§ **Exercise aim**:
In the forum thread below about choosing a prime or a zoom lens for sports, reproduce the stretch from "When you were" through "a VR-II model.", swapping "AF system" for "autofocus system".

§ **Selected passage**:
# Prime or zoom for sports?



## jimi1114 (Feb 6, 2010)

I am primarily shooting all of my sons Football, mostly at night, and Baseball. I am using a D3s. I have used the Sigma 120-300 and loved the zoom but not real happy with the AF speed at night for football and although I got some really good shots, wide open it always seemed to me to be a bit soft. The Sigma worked OK during the day but I struggled with it at night with the AF. I sold the Sigma and now considering the 300mm 2.8 VR, but I have not used a prime in the past and concerned I will miss having the zoom. Any advice, insight etc,.. would be very much appreciated.

Thanks in advance for the help.


----------



## dxqcanada (Feb 6, 2010)

When you were using the Sigma ... did you keep the lens at 300mm or were you frequently changing focal lengths ?


----------



## Derrel (Feb 6, 2010)

Nikon's 300 2.8 AF-S lenses focus very rapidly. Not sure how you have the AF system set up, but many people find that using more than one AF point helps the Nikon AF system to follow moving subjects better, since there are more data points than just "one" point. I have the older 300/2.8 Mark II, the last model with the aperture ring, and the lightweight magnesium barrel; that lens is a very fast focuser. It was made just before the VR model hit the streets. Right now, 70-200 VR I's are going for $1200 used, so lots of those are hitting the market now that there is a VR-II model.

Records about locating elements on screens
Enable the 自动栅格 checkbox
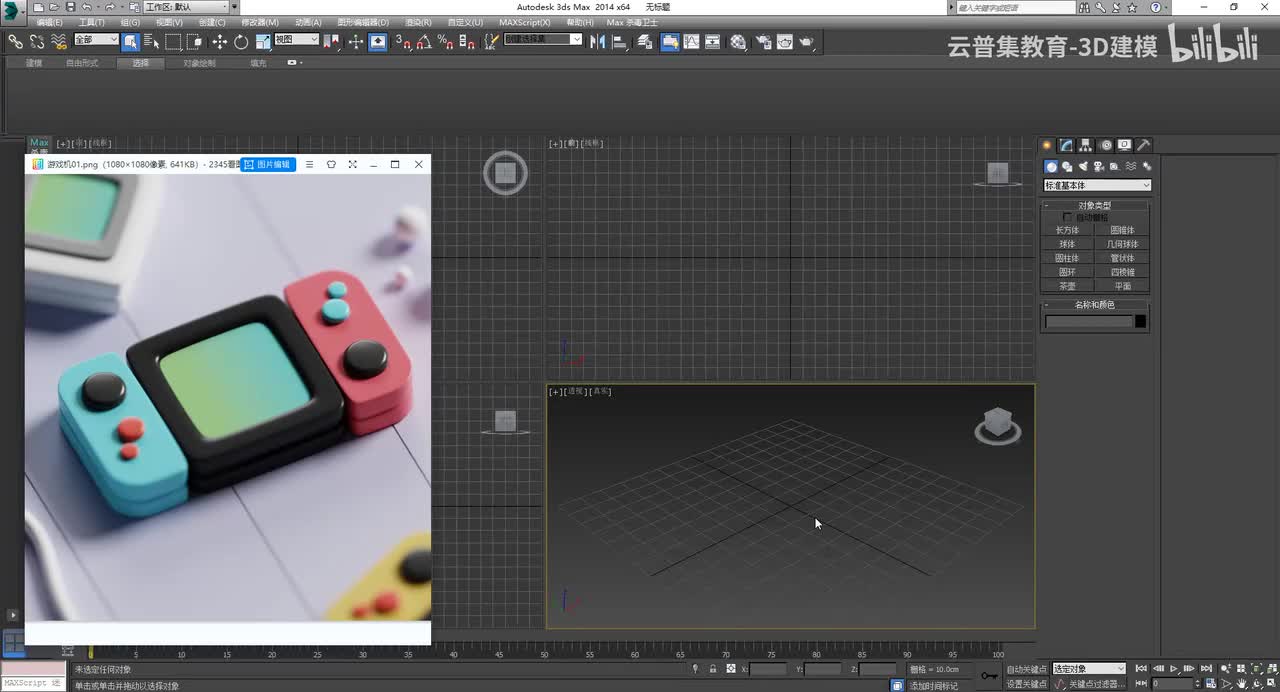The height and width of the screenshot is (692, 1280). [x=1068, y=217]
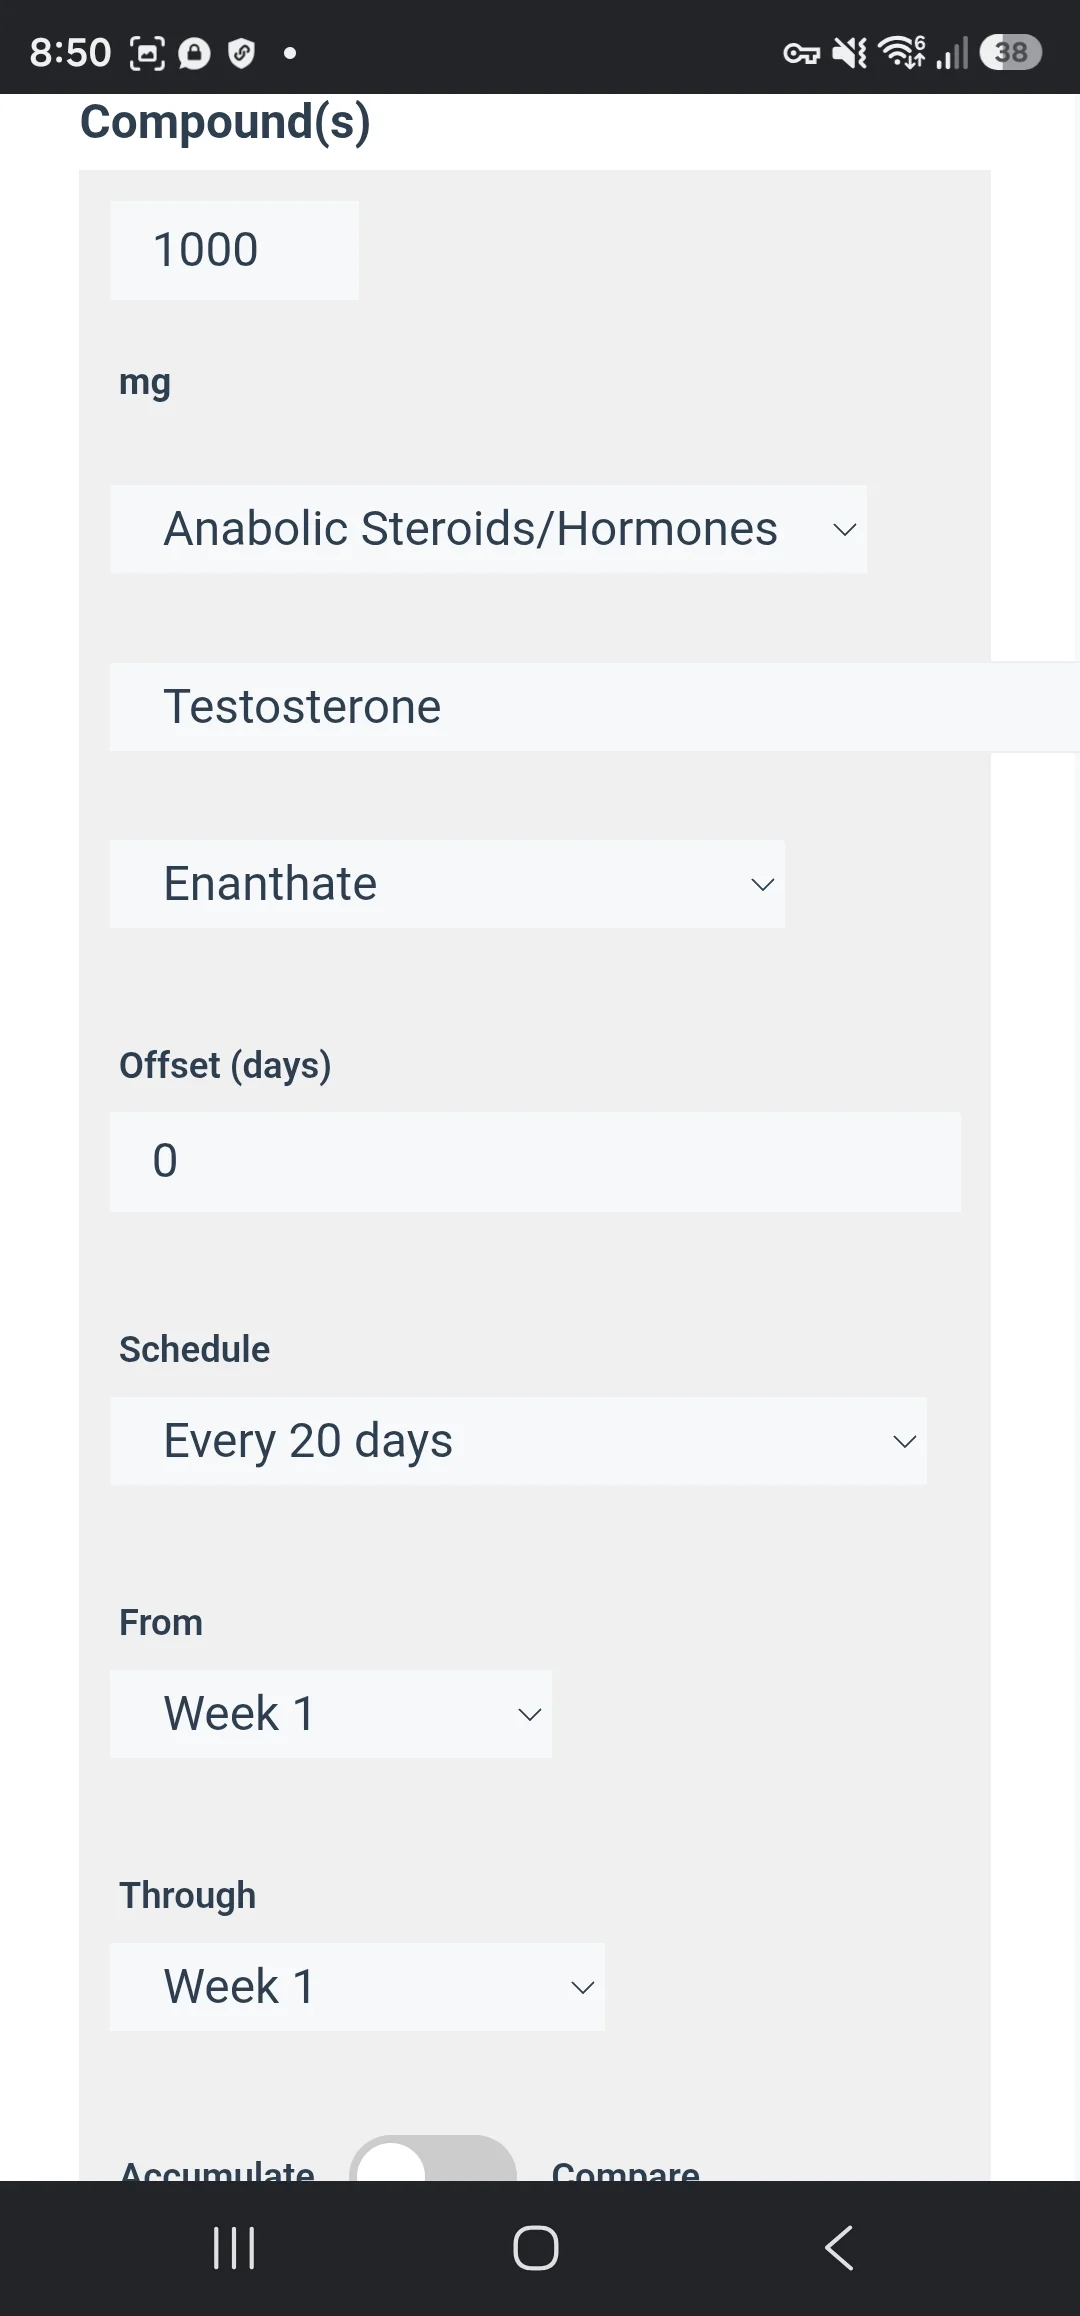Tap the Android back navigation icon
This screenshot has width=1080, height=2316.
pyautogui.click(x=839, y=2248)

§ **Result**:
When you were using the Sigma ... did you keep the lens at 300mm or were you frequently changing focal lengths ?


----------



## Derrel (Feb 6, 2010)

Nikon's 300 2.8 AF-S lenses focus very rapidly. Not sure how you have the autofocus system set up, but many people find that using more than one AF point helps the Nikon autofocus system to follow moving subjects better, since there are more data points than just "one" point. I have the older 300/2.8 Mark II, the last model with the aperture ring, and the lightweight magnesium barrel; that lens is a very fast focuser. It was made just before the VR model hit the streets. Right now, 70-200 VR I's are going for $1200 used, so lots of those are hitting the market now that there is a VR-II model.